François Garde : Ce qu'il advint du sauvage blanc




 Ce qu'il advint du sauvage blanc de François Garde est le genre de livre que l'on ne laisse plus une fois commencé tant on est accroché au récit..

Nous sommes en 1843 lorsqu'un jeune marin français, Narcisse Pelletier, parti un peu trop loin à la recherche d'eau sur une plage d'Australie où son navire a accosté, est laissé seul sur le rivage. D'abord persuadé que le capitaine va faire demi tour pour venir le rechercher, Narcisse commence à désespérer et a bientôt des difficultés pour survivre. C'est une vieille femme qui le découvre, l'adopte et l'introduit dans la tribu où il va avoir bien du mal à s'intégrer. Dix-sept plus tard, un navire anglais le retrouve mais Narcisse a oublié sa langue, ne peut se réhabituer à la vie qui était la sienne jadis. Un scientifique Octave de Vallombrun le recueille pour étudier les effets d'une autre civilisation sur celui que l'on appelle "le sauvage blanc".

Un récit d'aventure

Le livre se lit au premier degré comme un récit d'aventure : vous partagez les sentiments du jeune matelot, ses espoirs et ses craintes. Vous vivez avec lui sa recherche de l'eau, de la nourriture, ses essais infructueux pour s'en procurer car Narcisse Pelletier n'est pas un Robinson Crusoé et mourrait certainement de faim et de solitude s'il n'était recueilli dans la tribu.

Un récit philosophique

Mais par l'intermédiaire de ce personnage qui a été inspiré à l'auteur par une histoire vraie, le roman vous invite à vous interroger sur sur le sens du mot "sauvage". Lorsque Narcisse commence à vivre dans cette tribu, tout choque sa morale et ses habitudes, la nourriture, la nudité des corps, la liberté des moeurs, les coutumes mais aussi la dureté de cette vie qui est un combat pour survivre, la chasse, la pêche assurant au jour le jour la subsistance. Certes, nous sommes loin du mythe du "bon sauvage" à la Rousseau! Le matelot est mal accueilli, la vie dans la nature est loin d'être exaltante; mais quand Narcisse réintègre sa civilisation, tout le heurte, il ne peut se réhabituer à une morale pudibonde, aux vêtements qui emprisonnent, à une nourriture sans goût, à des mentalités si étranges. Les préjugés sociaux qui font que Narcisse est considéré comme un cobaye, livré à la curiosité de la bonne société, les hiérarchies sociales, l'âpreté au gain des héritiers de Vallombrun, tout témoigne d'un Monde qui n'a aucune leçon à donner aux autres. Nous nous trouvons dans une interrogation qui rejoint celle de Montaigne, Pascal ou Rousseau sur la prétendue supériorité d'une civilisation sur une autre et sur la relativité de toutes choses. L'habileté de l'écrivain réside donc dans cette confrontation, à travers le même personnage, de deux modes de vie très différents, qui amène à une réflexion sur la notion même du mot civilisation .

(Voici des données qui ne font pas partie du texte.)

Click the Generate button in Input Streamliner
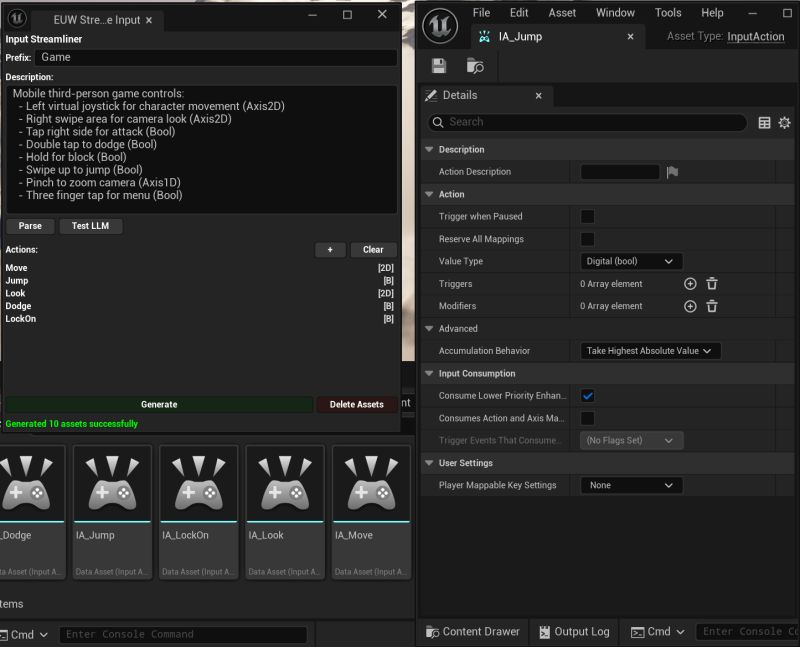This screenshot has width=800, height=647. 158,404
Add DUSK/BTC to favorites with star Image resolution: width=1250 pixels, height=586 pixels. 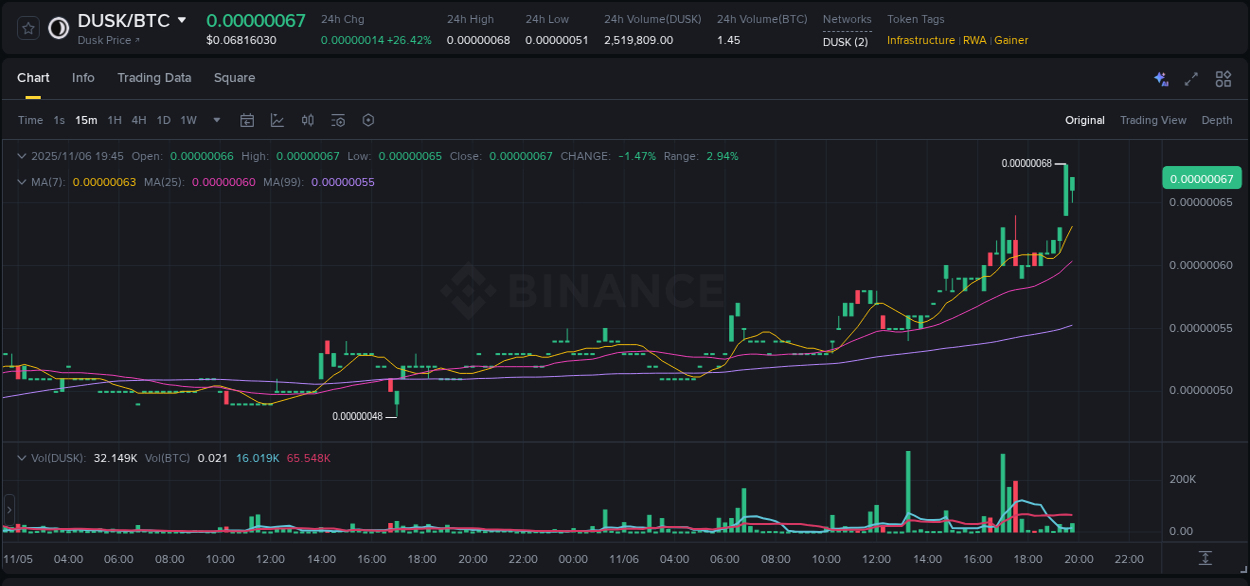coord(27,27)
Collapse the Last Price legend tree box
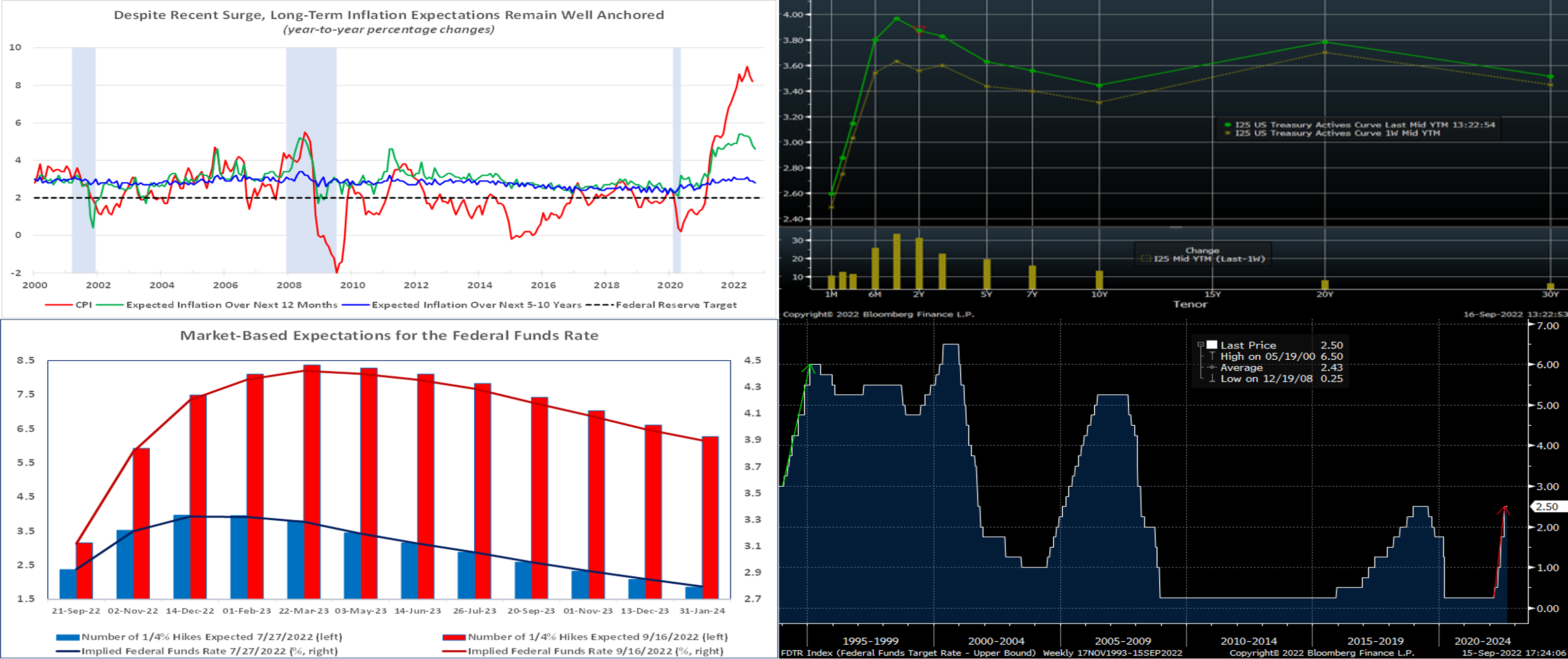 [1200, 345]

Or je trouve, pour en revenir à mon propos qu'il n'y a rien de barbare et de sauvage en ce peuple, à ce qu'on m'en a rapporté, sinon que chacun appelle barbarie ce qui n'est pas conforme à son usage; à vrai dire, il semble que nous n'ayons d'autre critère de la vérité et de la raison que l'exemple et l'idée des opinions et des usages du pays où nous sommes. 
                                                                                                             Montaigne Essai des Cannibales Livre 1 chapitre 31

Merci à Magie (voir ICI) de m'avoir fait gagner un exemplaire de ce roman de François Garde que j'ai eu beaucoup de plaisir à découvrir.